LONDON – Leading memory chip company Toshiba Corp. has announced the development of a technique to reduce the power consumption of embedded SRAM by up to 85 percent in standby mode. The technology is expected to be useful for use in smartphones and other battery-operated equipment, Toshiba said.
One advantage of SRAM over some other memory types is that it can be integrated with logic and, unlike DRAM, it can retain data with the clock removed and without refresh. However, the SRAM does still require that the power supply is present and SRAM is not particularly tolerant of voltage reduction. Hence, many applications use off-chip non-volatile memory.
Toshiba has now announced a design technique that significantly reduces active and standby power consumption in temperatures ranging from room temperature to high temperature. This is done by using a bit-line power calculation circuit and a digitally-controlled retention circuit.
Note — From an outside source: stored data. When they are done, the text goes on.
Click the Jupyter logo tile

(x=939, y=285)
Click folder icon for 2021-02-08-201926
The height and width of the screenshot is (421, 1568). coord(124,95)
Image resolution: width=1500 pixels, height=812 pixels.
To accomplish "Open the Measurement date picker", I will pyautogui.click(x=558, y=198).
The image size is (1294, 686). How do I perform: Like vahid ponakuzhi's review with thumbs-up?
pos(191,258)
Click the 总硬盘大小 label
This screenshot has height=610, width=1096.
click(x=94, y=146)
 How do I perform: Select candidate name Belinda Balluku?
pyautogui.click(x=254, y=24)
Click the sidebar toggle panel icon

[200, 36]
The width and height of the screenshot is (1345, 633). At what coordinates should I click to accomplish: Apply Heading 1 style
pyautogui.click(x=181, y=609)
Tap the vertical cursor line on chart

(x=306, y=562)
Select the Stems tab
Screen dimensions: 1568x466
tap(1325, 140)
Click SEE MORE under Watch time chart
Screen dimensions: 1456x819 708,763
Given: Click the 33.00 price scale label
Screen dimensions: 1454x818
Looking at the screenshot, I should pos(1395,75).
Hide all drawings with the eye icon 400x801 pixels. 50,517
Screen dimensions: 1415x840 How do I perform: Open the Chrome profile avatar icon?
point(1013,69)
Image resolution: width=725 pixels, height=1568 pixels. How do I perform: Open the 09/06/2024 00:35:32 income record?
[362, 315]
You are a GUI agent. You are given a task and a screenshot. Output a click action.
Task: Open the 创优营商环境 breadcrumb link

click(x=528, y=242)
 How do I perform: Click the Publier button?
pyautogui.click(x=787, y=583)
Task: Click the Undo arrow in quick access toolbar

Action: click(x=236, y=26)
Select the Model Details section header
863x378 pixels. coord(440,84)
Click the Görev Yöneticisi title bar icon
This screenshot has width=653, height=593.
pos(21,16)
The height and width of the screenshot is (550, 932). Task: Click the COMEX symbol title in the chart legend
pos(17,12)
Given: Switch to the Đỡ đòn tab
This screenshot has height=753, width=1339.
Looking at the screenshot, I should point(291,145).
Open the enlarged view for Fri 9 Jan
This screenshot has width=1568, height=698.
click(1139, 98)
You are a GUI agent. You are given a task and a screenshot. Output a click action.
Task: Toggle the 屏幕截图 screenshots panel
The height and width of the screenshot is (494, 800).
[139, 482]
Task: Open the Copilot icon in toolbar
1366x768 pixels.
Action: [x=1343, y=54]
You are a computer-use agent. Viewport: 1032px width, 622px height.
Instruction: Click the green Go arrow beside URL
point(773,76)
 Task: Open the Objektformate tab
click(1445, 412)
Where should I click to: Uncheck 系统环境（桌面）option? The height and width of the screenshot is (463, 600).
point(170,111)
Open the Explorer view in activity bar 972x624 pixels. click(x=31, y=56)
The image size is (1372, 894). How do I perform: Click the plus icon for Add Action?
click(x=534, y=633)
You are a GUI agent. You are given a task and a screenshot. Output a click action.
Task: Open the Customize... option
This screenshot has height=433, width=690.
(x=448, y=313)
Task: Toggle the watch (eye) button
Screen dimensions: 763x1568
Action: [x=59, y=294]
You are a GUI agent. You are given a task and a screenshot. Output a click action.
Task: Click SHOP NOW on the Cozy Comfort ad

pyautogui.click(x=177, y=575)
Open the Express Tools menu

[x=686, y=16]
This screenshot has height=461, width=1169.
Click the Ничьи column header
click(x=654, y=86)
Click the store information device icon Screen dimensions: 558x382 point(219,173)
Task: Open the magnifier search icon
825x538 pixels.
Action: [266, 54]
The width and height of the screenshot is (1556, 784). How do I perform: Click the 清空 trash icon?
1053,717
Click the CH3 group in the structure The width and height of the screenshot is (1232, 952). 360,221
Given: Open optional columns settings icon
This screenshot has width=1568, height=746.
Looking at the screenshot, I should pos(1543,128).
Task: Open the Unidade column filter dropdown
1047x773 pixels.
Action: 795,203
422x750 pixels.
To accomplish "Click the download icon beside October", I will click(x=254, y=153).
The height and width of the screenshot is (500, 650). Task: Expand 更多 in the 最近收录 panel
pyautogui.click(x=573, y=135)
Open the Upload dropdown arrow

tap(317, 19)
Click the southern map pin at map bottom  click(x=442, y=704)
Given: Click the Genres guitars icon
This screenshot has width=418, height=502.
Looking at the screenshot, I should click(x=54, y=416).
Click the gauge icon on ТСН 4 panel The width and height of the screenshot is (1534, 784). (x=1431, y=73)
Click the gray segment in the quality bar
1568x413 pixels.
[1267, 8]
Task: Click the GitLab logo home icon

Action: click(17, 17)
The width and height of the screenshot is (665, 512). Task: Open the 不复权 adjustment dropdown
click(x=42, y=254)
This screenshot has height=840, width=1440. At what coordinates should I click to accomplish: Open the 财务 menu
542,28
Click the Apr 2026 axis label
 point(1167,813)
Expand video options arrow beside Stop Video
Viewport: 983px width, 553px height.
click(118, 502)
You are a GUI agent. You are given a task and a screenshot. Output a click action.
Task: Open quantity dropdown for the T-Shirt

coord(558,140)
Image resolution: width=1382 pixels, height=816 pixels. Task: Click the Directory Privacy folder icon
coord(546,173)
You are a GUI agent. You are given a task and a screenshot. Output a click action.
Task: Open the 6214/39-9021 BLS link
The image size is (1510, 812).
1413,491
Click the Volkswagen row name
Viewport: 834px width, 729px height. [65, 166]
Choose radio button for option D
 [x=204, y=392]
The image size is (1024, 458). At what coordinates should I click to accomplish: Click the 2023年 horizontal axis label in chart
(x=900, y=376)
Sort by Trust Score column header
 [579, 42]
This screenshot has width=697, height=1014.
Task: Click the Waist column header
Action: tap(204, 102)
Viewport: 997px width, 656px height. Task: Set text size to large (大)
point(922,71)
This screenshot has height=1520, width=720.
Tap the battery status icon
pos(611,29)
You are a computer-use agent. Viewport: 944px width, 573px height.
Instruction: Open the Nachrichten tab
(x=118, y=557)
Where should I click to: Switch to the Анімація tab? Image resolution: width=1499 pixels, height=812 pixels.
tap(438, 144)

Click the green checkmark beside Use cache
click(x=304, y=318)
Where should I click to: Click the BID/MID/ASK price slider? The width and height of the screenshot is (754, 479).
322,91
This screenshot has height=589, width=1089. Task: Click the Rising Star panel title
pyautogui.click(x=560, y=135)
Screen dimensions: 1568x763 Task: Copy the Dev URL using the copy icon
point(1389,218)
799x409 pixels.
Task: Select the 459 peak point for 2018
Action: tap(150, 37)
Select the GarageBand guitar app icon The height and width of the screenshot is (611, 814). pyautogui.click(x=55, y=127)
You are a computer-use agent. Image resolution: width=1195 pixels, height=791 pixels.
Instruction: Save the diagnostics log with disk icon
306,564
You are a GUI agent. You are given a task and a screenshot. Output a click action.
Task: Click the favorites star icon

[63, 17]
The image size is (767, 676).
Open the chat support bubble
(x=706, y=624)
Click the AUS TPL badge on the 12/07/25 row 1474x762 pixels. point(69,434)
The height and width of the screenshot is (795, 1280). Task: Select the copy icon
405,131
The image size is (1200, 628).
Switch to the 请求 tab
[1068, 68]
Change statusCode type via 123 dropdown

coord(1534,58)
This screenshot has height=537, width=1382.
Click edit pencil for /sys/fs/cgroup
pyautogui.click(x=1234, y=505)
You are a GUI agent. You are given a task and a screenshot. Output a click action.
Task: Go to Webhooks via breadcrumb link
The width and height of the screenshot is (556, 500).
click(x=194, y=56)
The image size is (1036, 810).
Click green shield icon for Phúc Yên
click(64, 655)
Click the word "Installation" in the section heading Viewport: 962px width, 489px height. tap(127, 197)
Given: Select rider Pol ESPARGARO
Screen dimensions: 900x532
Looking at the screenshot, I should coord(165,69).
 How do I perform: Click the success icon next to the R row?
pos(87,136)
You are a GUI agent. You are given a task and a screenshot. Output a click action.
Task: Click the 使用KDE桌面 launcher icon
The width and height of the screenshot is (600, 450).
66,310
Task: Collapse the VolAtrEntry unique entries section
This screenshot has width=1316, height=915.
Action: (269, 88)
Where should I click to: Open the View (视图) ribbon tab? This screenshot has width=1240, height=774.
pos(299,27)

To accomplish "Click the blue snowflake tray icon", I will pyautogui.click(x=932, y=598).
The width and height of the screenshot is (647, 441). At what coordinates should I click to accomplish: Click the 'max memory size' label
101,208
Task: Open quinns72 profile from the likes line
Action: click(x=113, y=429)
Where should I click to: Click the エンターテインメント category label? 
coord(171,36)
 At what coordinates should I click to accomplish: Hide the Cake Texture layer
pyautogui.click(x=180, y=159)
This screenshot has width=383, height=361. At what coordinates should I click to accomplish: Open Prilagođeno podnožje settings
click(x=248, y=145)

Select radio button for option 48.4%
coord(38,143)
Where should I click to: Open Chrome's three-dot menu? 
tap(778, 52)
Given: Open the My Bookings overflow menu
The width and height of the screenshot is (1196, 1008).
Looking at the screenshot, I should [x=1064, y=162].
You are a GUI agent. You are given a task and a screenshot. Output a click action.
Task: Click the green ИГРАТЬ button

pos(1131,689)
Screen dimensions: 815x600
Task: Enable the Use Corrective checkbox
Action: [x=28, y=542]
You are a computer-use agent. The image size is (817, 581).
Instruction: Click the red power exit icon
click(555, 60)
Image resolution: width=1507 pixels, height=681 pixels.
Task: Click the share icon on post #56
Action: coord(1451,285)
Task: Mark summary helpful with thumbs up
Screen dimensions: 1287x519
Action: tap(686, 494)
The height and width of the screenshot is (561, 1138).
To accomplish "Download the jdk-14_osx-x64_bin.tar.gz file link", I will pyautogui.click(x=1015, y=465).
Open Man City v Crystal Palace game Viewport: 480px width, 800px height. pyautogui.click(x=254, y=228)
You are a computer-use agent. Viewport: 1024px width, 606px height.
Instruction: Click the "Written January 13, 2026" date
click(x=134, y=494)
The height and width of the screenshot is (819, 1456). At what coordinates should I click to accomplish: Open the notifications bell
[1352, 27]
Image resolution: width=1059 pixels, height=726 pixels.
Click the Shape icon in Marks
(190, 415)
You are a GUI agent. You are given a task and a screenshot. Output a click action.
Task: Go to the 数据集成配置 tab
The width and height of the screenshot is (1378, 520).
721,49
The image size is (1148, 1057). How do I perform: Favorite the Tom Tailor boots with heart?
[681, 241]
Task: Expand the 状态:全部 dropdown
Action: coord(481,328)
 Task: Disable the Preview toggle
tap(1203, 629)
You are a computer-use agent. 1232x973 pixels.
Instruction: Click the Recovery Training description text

A prototype has been shown to reduce active and standby power consumption at 25 degrees C by 27 and 85 percent respectively. It is not clear from the company's statement how much die area the added circuits take up but Toshiba presented the development in a paper at the 2013 International Solid-State Circuit Conference in San Francisco, CA on Feb. 20.
The bit-line power calculator predicts the power consumption of bit lines by using replicated bit lines to monitor the frequency of the ring oscillator. It minimizes the current consumption of the SRAM in certain conditions, Toshiba said. The digitally-controlled retention circuit decreases standby power by periodically updating the size of a buffer memory.
While the technique is of questionable value when a processor is operating at peak performance and therefore high temperature a great deal of mobile equipment spends a lot of time at low performance. At clock frequencies of tens of megahertz and SRAM temperature, whether on-chip or off-chip, remaining around room temperature the active and leakage power are comparable, Toshiba said. It is therefore beneficial for the battery life of equipment to save power under these conditions.
Toshiba did not indicate how soon the technique might be deployed in commercial logic or memory components.
I wonder just how much time is spent in standby, for example in your smart phone? Even though it is not being actively used it is still "connected" and the wireless is running at some rate with the needed processor overhead. It sounds like a neat idea but I am wondering just how much it will save in real world mobile applications...
For Low Power RAM needs, FRAM instead used widely with a better performance for embedded systems, it can retain data with No Power Supply, No Refresh, No Clock is needed.
It is RAM and non-volatile. Toshiba's next aim for SRAM must be a new non volatile structured SRAM.